Classroom, participants listening to the presentation. Black and white photographs of Sibiu are on the wall.

In the absence of verbal language, behaviour can be an indicator of intent.

As working tools offered to the participants, Prof. M Bach highlighted a few aspects:

  • lack of knowledge of certain concepts should not be a basis for classifying an individual as lacking the capacity to exercise
  • cognitive support of others is only a support tool, not a replacement for the individual’s ability to exercise, a replacement for the individual’s personal decisions and preferences
  • the fact that I cannot understand what a person wants to express is not the fault of that person, but of my ability to understand
  • the person’s preferences can be interpreted, they do not have to be expressed verbally/written to be valid;
  • the desire to act can be expressed in a wide variety of ways to demonstrate intent, even through inaction
  • Intention can even be deduced from gestures. However, in most cases, the behaviour of the person with a disability is seen as an indicator of diagnosis rather than intention.

The right to make decisions is a fundamental right, as is the right to have a home, the right to food, without further distinctions.

Being inside the system, having "a factory setting", I had blinders on.  I only saw the law, I didn't see the man.
I didn't understand, beyond the wall of the law, the man. 
Here, having an interaction with you, with Ioana, (disabled person, nonverbal), I changed my perception.

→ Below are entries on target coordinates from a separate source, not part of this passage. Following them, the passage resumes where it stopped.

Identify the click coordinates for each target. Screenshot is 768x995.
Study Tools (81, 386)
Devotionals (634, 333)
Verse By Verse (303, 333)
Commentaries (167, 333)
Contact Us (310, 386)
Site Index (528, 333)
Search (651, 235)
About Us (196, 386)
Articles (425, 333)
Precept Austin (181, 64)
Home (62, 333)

During the three days of the course, the issue of interior design and physical comfort of people in residential homes was raised several times as an indicator of quality of life. Both Prof. M. Bach and Georgiana Pascu pointed out that no matter how well equipped a living space may be, if dozens of people live in it, without the right to decide on things that concern them directly, such as what they want to eat or when they want to go out the doors, it is still a form of institutionalisation and violates the principles of the UN Convention on the Rights of Persons with Disabilities.

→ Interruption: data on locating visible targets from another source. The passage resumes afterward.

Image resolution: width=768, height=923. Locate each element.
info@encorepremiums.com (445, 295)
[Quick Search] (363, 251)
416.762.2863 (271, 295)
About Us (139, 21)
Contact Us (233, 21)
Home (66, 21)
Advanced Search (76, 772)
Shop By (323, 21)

“Decision-making support and community life support must go hand in hand. We can’t expect things like personal assistance, medical help, assistive devices, financial independence, community relationships to work perfectly in order to take into account a person’s right to decide for themselves. On the contrary. Assistance in communication, support in building a support network, support in interpreting needs and intentions, all these are equally fundamental rights and contribute to achieving the highest possible quality of life for everyone, including people with intellectual and psychosocial disabilities” – Prof. M. Bach (IRIS).

Collaboration – the key word.

The third session of the “Right to Decide – Piloting Regional Initiatives” course concluded with the partners setting the goal for the coming period: to develop the capacity of community NGOs, social service providers, health services and hospitals, public and guardianship authorities, the private sector (e.g. banks, service providers), the judiciary and society in general to recognise, respect and support the right of people with disabilities to enjoy and exercise their equal right to decide.

Together we build this "something" - "something" that comes to replace something very bad, "something" that will take into account entirely the person's wishes and not what we assume is right. 
As long as we consider the person and not the group,
it's bound to be better.

The collaboration between Centre for Legal Resources and Professor Michael Bach on this topic started as early as 2019, since his participation in the international conference- Public Policy for Human Rights, organized by the CLR .

The course “The right to decide – piloting regional initiatives” is organised by the Centre for Legal Resources (CLR) in the framework of the project “Free to decide. Transition from Guardianship to Decision Support for People with Disabilities”, with the financial support of Active Citizens Fund Romania, a programme funded by Iceland, Liechtenstein and Norway through EEA Grants 2014-2021.